Swisstable, a Quick and Dirty Description
July 27th, 2019
Ok here’s how to implement Swisstable as simply as possible, with a bunch of random notes. I’m assuming you’re familiar with the basics of an open-addressing hashmap implementation, and will be skipping over all those details. If you want to brush up on those issues, you can read my primer on the old Rust Robin Hood implementation.
High level concepts to keep in mind:
- open-addressing
- searches in parallel using SIMD
- first-come-first-serve collision resolution
- chunked (SIMD) triangular (quadratic-ish) probing
- tombstones to avoid backshifts
Bit fiddling tricks will be omitted because they’re not that interesting, and I made sure they were really well documented in hashbrown (the Rust impl), so you can just crib the implementations from there (seriously, it’s only 100 lines of code, mostly comments).
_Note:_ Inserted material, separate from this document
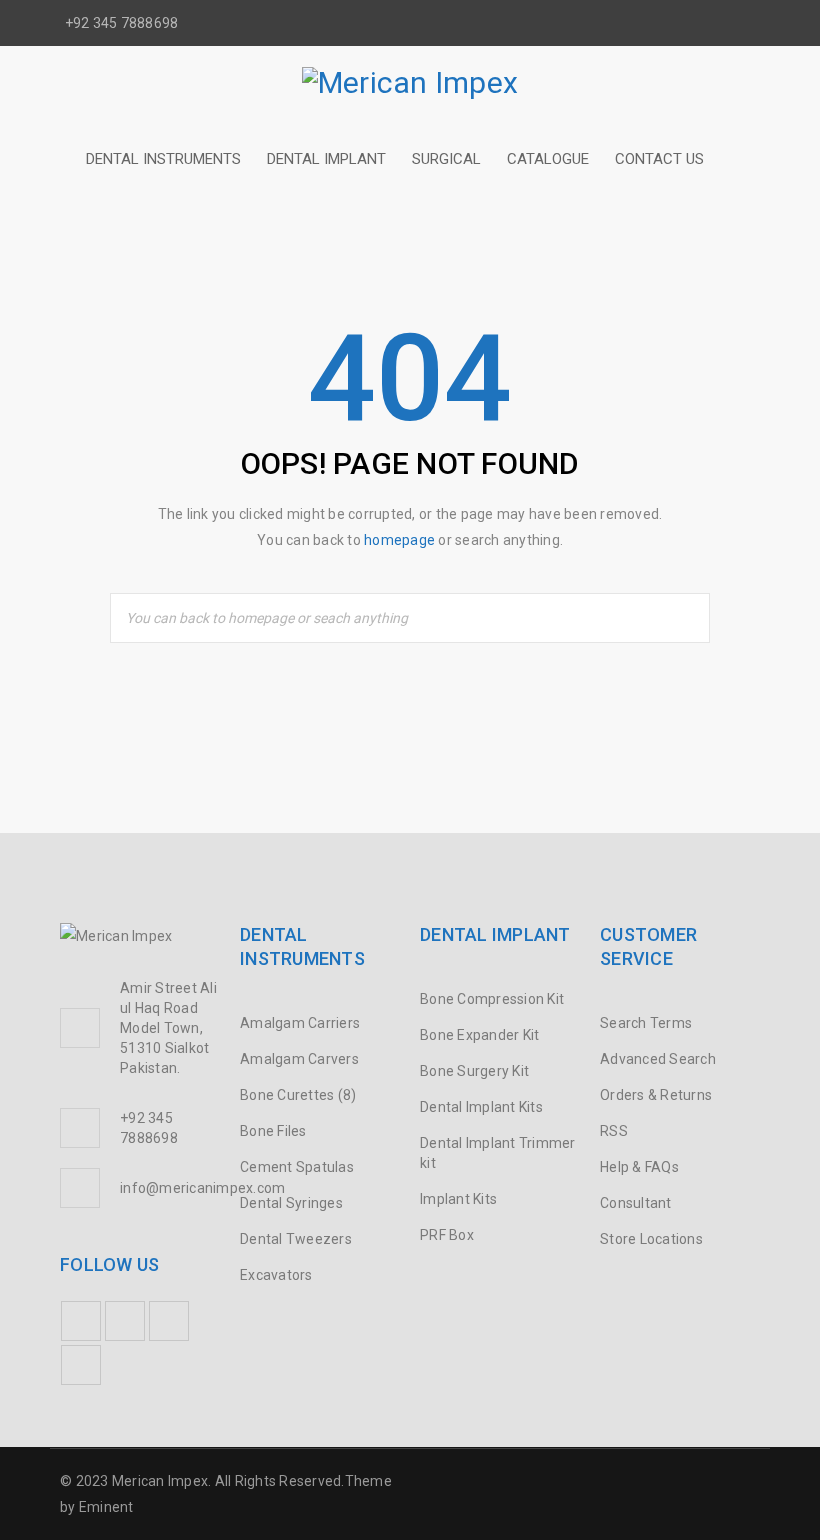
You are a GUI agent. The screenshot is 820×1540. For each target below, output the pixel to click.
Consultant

So if I ever say “do X in parallel (func_name)” that’s your cue to check the parallel bit tricks implementation for func_name and its detailed documentation.
Just so you can get your bearings in that implementation:
- mod.rs - the actual hashtable impl
- bitmask.rs - a simple fixed-size bitvector impl; the result of parallel queries
- generic.rs - the software fallback impl of our parallel bit tricks
- sse2.rs - the sse2 impl of our parallel bit tricks
The hashtable has the parallel bit-trick details abstracted away by the generic and sse2 modules (impl picked at compile time).
§Memory Layout
A table’s layout is defined by:
- n buckets (power of 2, for classic modulo trick reasons)
- a static Group WIDTH (16 bytes for SSE2; usize for software fallback; ARM always uses fallback because NEON is too high latency for our usecase)
A table is just a single allocation containing:
- an array of n+WIDTH “control” bytes
- an array of n keys of type T (your keys can be T=(K, V) to make it a proper map; you don’t want to unzip them into an array of K and an array of V since accessing a key is highly correlated with accessing its value)
Our buckets are like Option<T>
, where the control bytes are the Some/None tag, but having a whole byte means we can pack extra metadata in there (more on that later). We have an extra WIDTH control bytes on the end that mirrors the first WIDTH bytes so that we don’t have to worry about how to partially wrap a SIMD access that should otherwise wrap around to the start of the array. However when n < WIDTH
, this mirroring is a bit subtle. See the excellent documentation in set_ctrl for how this works. TL;DR - the mirror is right-justified, so you will have a bunch of empty buckets between the real buckets and the mirror ones.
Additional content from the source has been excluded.